■ Work required: Quote the rows below from their first line up to and including the line that contains "coord(23,235)". Leave the pictures out.

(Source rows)

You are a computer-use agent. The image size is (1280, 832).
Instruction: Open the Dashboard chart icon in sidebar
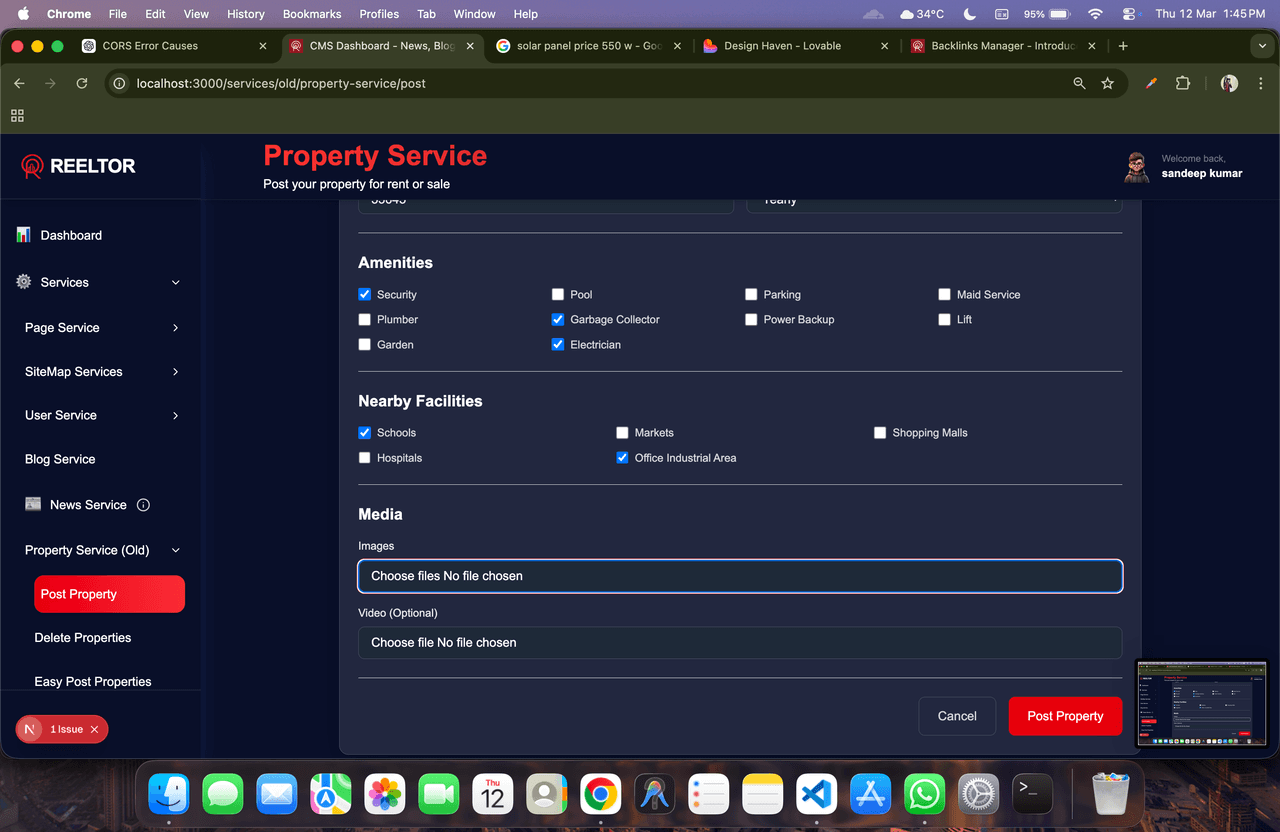coord(23,235)
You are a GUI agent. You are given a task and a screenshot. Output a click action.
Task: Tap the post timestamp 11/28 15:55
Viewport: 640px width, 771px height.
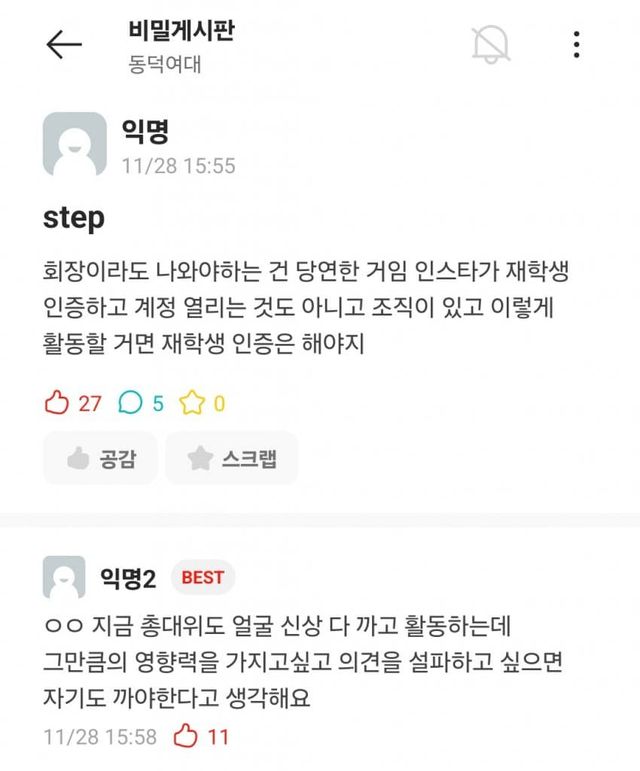[178, 165]

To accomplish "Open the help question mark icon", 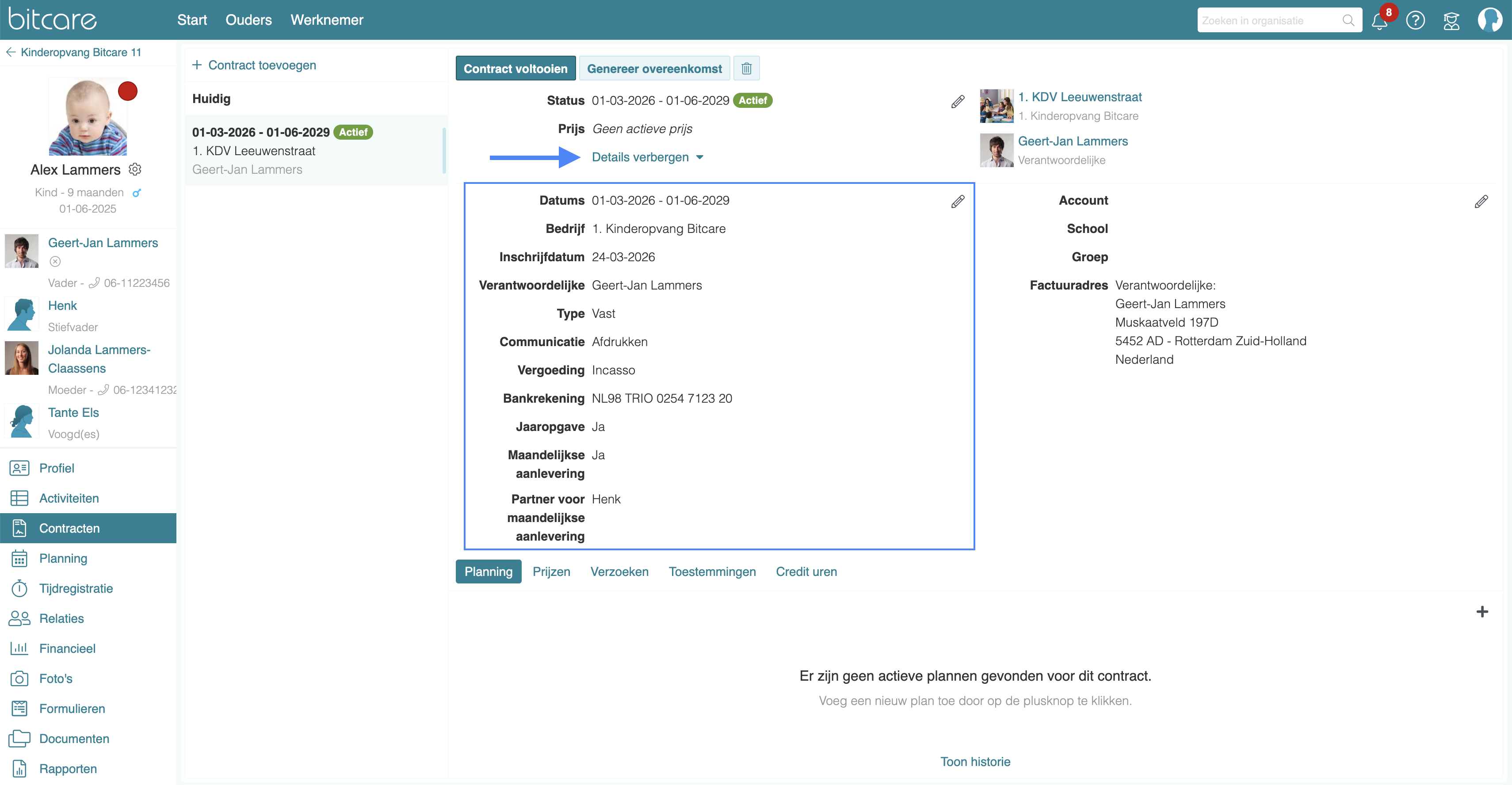I will (x=1415, y=21).
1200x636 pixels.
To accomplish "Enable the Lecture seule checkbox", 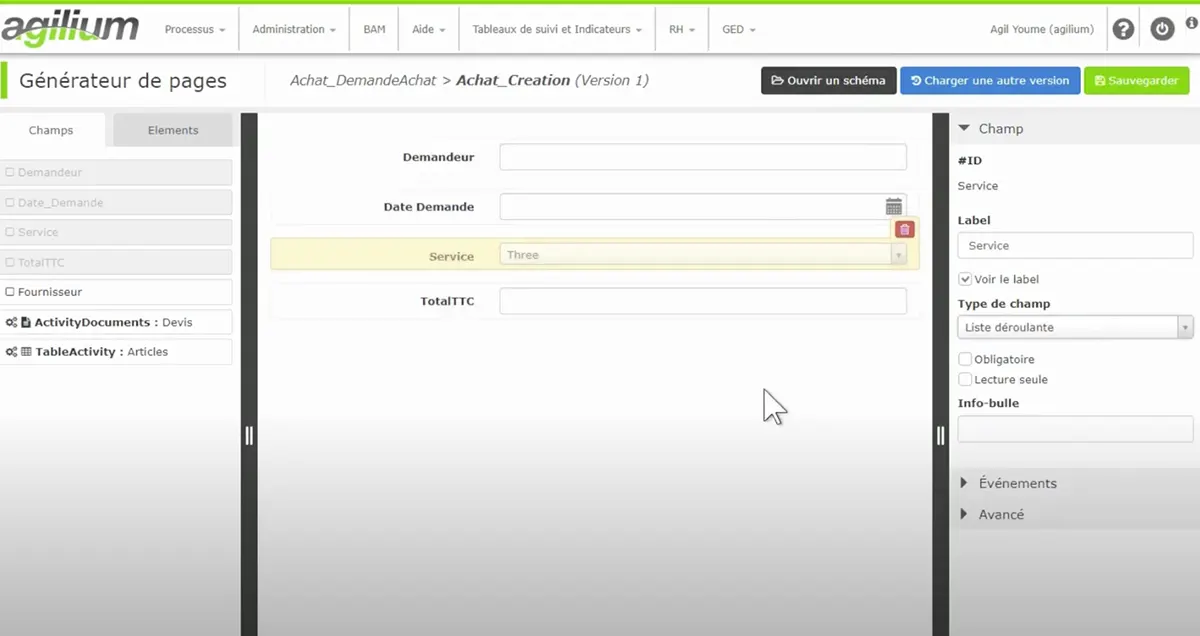I will point(965,379).
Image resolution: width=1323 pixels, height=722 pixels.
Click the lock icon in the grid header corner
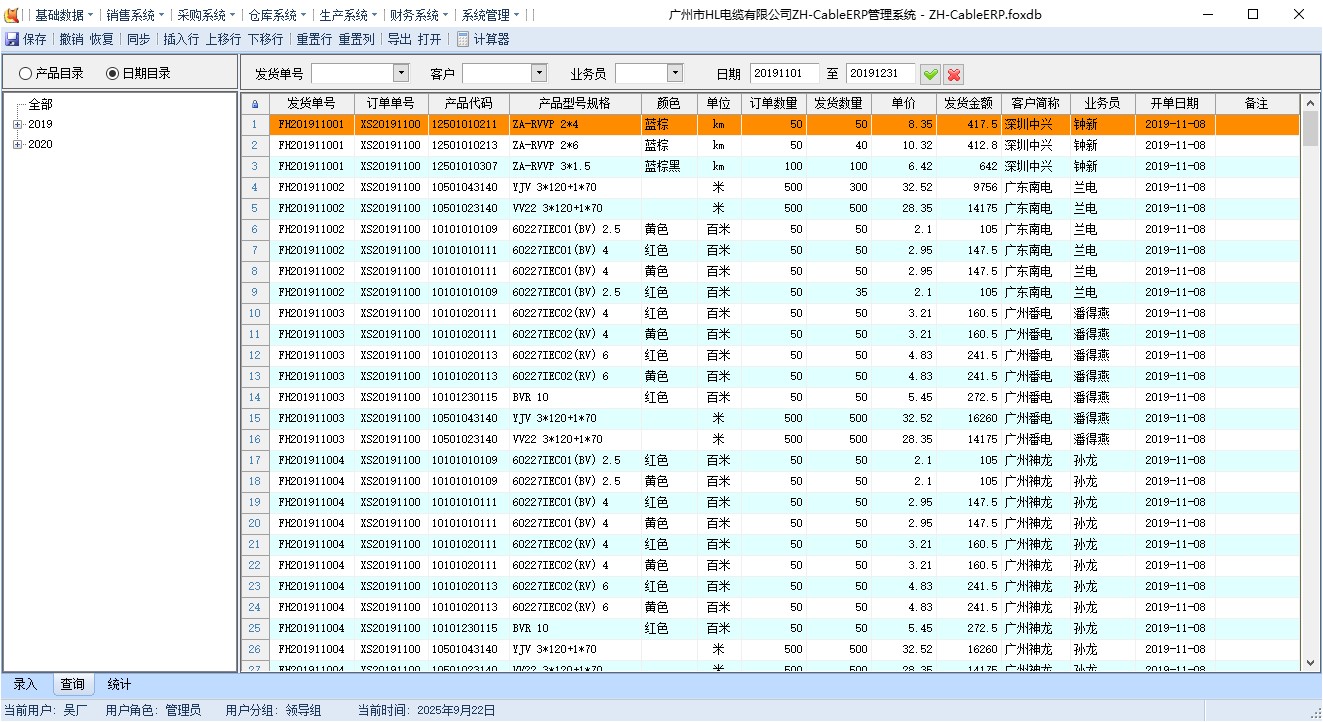click(255, 104)
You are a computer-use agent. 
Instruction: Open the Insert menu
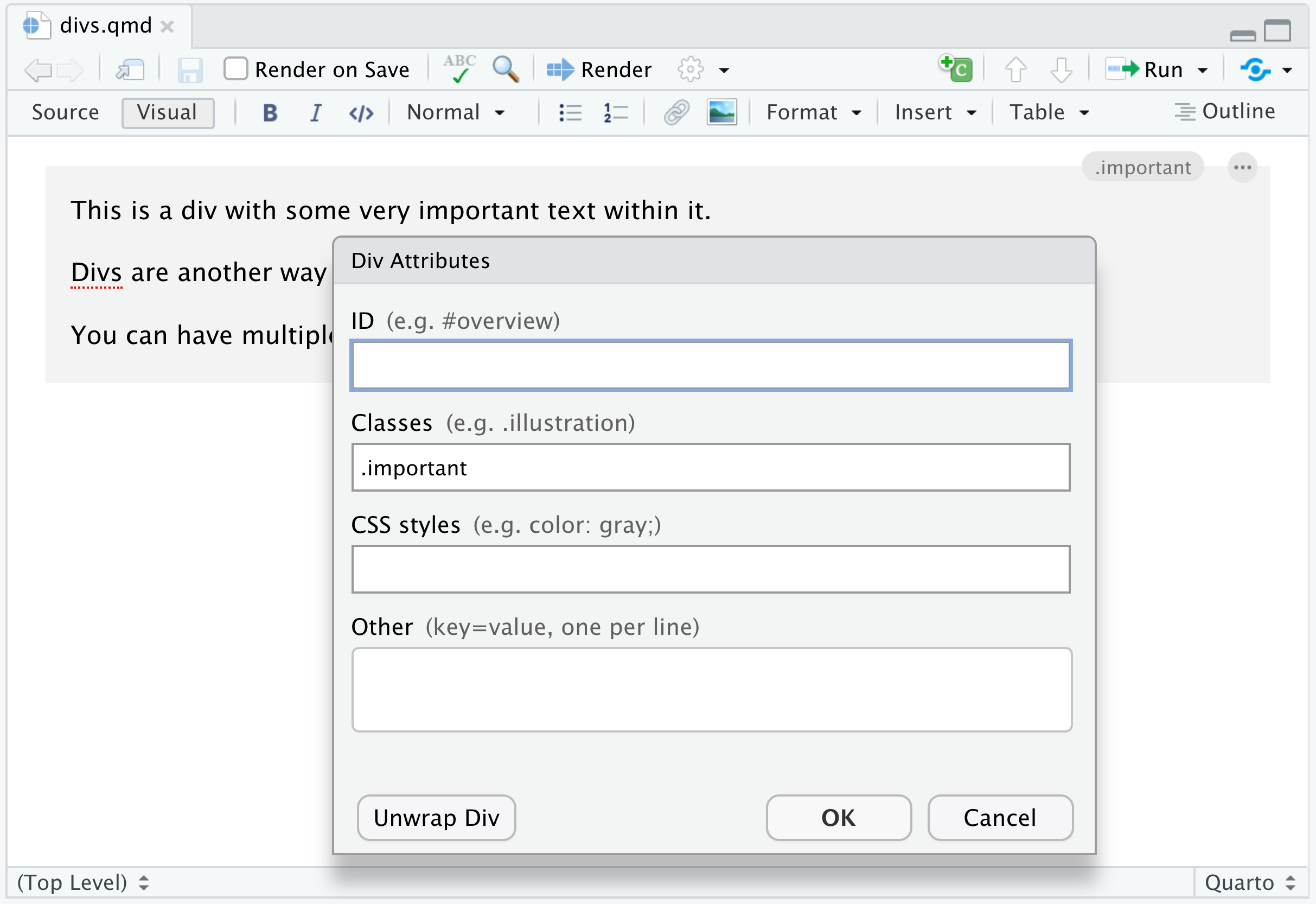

■ Solution below:
You are a computer-use agent. The image size is (1280, 832).
Instruction: Open the Dashboard chart icon in sidebar
coord(23,235)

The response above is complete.